We'll see. I put a live LINK in his name so he will get a Notification about it. CHEERS. I have seen a list on the Internet somewhere on several of the companies/Countries that they supply blanks to. I'd have to put my ASIOh hat on to find it though. LOL.
True. I agree that fear and greed move the markets. A lot more than industrial demand/market fundamentals/asset scarcity/production quantity etc. But there's some (very little) logic still... and it could break the equilibrium...
It is standard for any employment contract that you can't talk about your employers confidential business. Having said that, I think @JOHNLGALT is right, there is something out there by the Perth Mint mentioning that they supply blanks to the US Mint and it should be no surprise they supply other mints, small and large. Note few mints make there own blanks (ABC Bullion, Canadian Mint, Sunshine do) as it is the more complex part of the whole coin making process and there are private manufacturers of blanks as well, so it is a competitive market but also one that is subject to squeezes, see https://goldchat.blogspot.com/2009/01/why-are-there-not-enough-coins.html and http://www.kereport.com/2015/08/19/interesting-comments-bron-schecki-perth-mint/ which then affect finished coin supply.
If a recession sets in, industrial demand for silver will drop. The same time the demand ind the investment/coin/bar sector will grow. In the last crisis in 2007/8 we saw that coin/bar demand way exeeded the drop in industrial demand, and the silverprice went up.
^ Obviously. And guess what: the sales of solar panels will also drop during a recession. Everything will drop. Everything. Well... prolly not everything: gold, silver, bitcoin (crypto-fiat) might shoot up
Silver was money before anything else so industrial demand is a bonus. Make sure you have yours before it's all bought up cuz that time will be acomin.
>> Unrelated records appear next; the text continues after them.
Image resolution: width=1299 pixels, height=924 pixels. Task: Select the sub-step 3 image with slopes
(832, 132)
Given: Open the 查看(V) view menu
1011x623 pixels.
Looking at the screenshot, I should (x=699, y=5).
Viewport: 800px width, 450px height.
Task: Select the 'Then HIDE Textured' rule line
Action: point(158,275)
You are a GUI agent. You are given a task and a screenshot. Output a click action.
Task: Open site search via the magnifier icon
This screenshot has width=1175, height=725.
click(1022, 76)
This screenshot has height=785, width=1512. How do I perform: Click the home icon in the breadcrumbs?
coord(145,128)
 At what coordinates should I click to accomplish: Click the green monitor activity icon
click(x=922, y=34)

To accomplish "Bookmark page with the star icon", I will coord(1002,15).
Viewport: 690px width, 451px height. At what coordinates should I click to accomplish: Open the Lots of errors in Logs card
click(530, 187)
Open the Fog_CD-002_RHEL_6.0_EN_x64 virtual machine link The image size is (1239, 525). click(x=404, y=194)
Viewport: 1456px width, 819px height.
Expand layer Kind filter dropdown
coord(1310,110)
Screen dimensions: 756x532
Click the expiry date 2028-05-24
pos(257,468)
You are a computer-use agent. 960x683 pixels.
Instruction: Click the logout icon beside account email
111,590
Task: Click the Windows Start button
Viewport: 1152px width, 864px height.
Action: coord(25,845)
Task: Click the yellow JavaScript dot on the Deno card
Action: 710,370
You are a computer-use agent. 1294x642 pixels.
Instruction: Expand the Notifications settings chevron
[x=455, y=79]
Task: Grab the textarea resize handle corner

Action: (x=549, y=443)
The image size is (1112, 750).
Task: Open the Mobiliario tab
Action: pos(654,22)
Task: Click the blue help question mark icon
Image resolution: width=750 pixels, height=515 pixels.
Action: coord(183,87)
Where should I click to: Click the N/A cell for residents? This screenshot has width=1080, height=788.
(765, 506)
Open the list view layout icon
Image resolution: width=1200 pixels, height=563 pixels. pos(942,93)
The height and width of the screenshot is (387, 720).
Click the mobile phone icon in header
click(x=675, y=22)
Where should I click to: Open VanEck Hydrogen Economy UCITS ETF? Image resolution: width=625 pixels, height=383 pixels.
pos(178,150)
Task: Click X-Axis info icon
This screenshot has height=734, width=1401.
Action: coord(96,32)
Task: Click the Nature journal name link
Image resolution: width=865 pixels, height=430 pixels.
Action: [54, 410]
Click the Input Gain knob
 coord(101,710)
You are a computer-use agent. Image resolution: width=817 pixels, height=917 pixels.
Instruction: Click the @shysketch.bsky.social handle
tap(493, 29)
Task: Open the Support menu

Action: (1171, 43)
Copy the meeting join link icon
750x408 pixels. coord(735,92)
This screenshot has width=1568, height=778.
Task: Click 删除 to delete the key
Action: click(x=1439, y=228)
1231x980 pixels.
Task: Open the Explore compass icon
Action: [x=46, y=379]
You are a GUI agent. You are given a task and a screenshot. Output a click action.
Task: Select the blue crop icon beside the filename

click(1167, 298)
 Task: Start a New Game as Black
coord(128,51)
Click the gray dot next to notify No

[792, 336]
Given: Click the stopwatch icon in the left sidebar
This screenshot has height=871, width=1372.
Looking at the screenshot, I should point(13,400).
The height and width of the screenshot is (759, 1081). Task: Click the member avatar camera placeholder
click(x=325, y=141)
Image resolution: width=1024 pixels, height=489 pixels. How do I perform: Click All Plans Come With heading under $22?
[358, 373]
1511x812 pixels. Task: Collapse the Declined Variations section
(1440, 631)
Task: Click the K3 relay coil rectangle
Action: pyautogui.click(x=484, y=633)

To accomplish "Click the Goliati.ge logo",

^ Yep. But people still create fiat money (like Bitcoin). I guess because people like to play with cards, in the casino... and with whatever else with no intrinsic value.
You said it there @TreasureHunter , just to add: 1.) They can cremate people, poof & they're gone. 2.) They can cremate paper fiat, poof & it's gone. 3.) They can cremate oil, poof & it's gone. 4.) They can cremate Gold & Silver, OOPS, it's not gone. There must be a lesson there. p.s. No copyright on the above.
^ Even if gold's and silver's price goes down a lot, you can still melt your stack make make it into some sort of jewelry, statue or other decoration... not by yourself, you can ask a craftsman or jewelry-maker. PM's have a lot more use than fiat or crypto
Trying to predict supply (let alone demand) of X commodity is futile. Be it Soy or Silver Look at dreamy American farmers still planting Soy today hoping trade deal with China will be over and China will buy US soy next year,. In 2017 who in USA would have predicted Soy bean would be 40% cheaper than all time high of 2017 Few US farmers are considering China already signed long term supply for Soy from South America and China needs less than 60% of Soy than it did last year due to swine flu. Plus Trump exempting many US Oil refineries from adding 10% ethanol have further reduced the demand further for soy and corn. For silver even without a recession over the last X years had current generation of panels used the same amount silver as first generation Solar panels, silver would be much more expensive now. 2007 to 2016 silver mg per panel dropped from 400mg to 100mg on average. It is reported that it will half again to 50mg by 2026 at $US15 level. Early first generation zero silver panels are now being produced that are cost comparative. Nevertheless the number of cells produced was more than efficiency gain of less silver per cell supporting demand. But one day zero silver cell will be cheaper... what than for silver? Predicting demand or supply is just a guess
This is one of the main reason I have sold all my silver. Too many people hedge on its industrial value without any clue where industry will be in the next five or ten years.
I've never bought silver because it has an industrial value although it's a plus. I've bought silver because they will ban paper money within 10 years and impose negative interest rate on bank deposits. Not to mention the possibility of bail-in. When that happens, people will flee to gold and they will re-impose GST on gold and possibly restrict or even ban gold sales and purchase. I still own slightly more gold than silver. Silver is to hedge against gold.
Silver will replace cash in one form or another, even if its just as a bartering tool. In that case fractional silver will be the most useful, not 1kg bars or numismatic coins.
It will be crypto based. some kind of silver backed stable coin issued by corporations like facebook, paypal, google, amazon, credit card companies, etc. Look at my signature.
Very well could be, but then how will your physical stack help you in anyway? Will you walk up to the local crypto vendor and exchange your stack for digits in a blockchain?